*** Task data Section Begins ***

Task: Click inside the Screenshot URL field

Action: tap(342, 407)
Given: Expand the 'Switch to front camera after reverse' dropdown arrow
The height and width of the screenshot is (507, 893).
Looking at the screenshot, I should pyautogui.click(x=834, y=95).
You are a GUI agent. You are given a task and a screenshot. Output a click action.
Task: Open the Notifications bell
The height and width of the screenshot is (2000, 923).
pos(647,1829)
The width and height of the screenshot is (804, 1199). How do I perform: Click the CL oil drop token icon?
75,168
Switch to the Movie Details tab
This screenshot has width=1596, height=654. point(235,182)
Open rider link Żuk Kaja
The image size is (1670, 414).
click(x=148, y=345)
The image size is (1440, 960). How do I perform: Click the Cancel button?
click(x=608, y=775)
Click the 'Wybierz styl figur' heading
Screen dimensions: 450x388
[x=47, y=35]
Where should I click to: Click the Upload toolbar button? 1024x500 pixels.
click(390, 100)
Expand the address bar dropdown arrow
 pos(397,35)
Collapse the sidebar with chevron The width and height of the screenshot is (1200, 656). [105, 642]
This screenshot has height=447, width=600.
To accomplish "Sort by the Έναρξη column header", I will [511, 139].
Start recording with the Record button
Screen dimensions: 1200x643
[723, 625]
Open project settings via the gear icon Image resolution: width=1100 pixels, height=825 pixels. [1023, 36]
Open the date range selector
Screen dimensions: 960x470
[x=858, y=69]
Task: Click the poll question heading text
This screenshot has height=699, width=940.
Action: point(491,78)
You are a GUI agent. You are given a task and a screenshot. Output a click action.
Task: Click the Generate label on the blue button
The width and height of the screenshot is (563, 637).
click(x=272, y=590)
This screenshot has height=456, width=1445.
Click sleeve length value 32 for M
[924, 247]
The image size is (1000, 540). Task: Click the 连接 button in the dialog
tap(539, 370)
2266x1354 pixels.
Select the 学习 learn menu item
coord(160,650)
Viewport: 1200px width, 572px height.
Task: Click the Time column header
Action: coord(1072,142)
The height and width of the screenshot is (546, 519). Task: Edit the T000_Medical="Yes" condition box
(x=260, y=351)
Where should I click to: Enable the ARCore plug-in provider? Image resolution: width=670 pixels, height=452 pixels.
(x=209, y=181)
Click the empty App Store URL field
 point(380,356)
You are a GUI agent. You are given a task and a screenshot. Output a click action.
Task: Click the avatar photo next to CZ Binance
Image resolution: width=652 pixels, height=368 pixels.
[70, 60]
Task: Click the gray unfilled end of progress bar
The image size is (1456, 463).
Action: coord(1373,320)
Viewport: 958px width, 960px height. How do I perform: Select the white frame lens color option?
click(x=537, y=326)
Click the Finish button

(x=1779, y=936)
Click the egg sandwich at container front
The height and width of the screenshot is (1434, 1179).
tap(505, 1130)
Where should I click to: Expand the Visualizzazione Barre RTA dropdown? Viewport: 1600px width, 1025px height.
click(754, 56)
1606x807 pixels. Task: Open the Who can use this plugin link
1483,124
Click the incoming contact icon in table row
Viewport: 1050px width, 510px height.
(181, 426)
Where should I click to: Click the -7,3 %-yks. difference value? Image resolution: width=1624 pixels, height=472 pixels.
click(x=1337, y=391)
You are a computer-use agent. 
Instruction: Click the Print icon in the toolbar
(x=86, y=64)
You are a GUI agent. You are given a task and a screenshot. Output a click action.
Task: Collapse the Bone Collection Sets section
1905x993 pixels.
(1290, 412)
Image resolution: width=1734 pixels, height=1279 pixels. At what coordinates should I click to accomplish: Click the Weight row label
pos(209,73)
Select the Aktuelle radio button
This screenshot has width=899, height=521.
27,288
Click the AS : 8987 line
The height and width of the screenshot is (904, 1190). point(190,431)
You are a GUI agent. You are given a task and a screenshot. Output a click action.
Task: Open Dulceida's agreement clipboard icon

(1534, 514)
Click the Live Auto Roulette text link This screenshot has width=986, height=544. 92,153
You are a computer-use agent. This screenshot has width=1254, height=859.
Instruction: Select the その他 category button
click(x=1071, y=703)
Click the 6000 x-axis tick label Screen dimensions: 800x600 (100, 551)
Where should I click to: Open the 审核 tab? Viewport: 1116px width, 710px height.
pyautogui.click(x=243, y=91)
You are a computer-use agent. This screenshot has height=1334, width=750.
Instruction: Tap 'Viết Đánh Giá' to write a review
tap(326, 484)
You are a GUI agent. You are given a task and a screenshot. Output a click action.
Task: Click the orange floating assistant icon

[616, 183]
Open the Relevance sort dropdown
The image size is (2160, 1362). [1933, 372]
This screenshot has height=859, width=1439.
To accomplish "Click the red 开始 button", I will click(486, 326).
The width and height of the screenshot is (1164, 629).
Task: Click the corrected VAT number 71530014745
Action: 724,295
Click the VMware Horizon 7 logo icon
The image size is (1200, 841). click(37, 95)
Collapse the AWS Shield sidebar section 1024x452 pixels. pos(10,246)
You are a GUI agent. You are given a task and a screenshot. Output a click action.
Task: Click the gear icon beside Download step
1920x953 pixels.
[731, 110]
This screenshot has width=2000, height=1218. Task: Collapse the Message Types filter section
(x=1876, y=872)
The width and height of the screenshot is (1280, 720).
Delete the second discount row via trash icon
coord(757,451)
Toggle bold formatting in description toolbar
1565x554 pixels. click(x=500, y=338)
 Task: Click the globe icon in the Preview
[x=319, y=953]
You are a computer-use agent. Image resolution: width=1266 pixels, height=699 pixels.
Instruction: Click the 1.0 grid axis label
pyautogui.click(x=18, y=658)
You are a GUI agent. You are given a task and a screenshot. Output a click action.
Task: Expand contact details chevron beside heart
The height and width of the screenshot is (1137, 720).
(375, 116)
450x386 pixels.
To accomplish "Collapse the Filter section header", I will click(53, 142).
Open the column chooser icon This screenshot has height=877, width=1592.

*** Task data Section Ends ***

> _Task prompt_: Copy verbatim, from the listing above, each line from the one containing "Instruction: Tap 'Viết" down to the one containing "This screenshot has height=859, width=1439.", inclusive.

> _Response_:
Instruction: Tap 'Viết Đánh Giá' to write a review
tap(326, 484)
You are a GUI agent. You are given a task and a screenshot. Output a click action.
Task: Click the orange floating assistant icon

[616, 183]
Open the Relevance sort dropdown
The image size is (2160, 1362). [1933, 372]
This screenshot has height=859, width=1439.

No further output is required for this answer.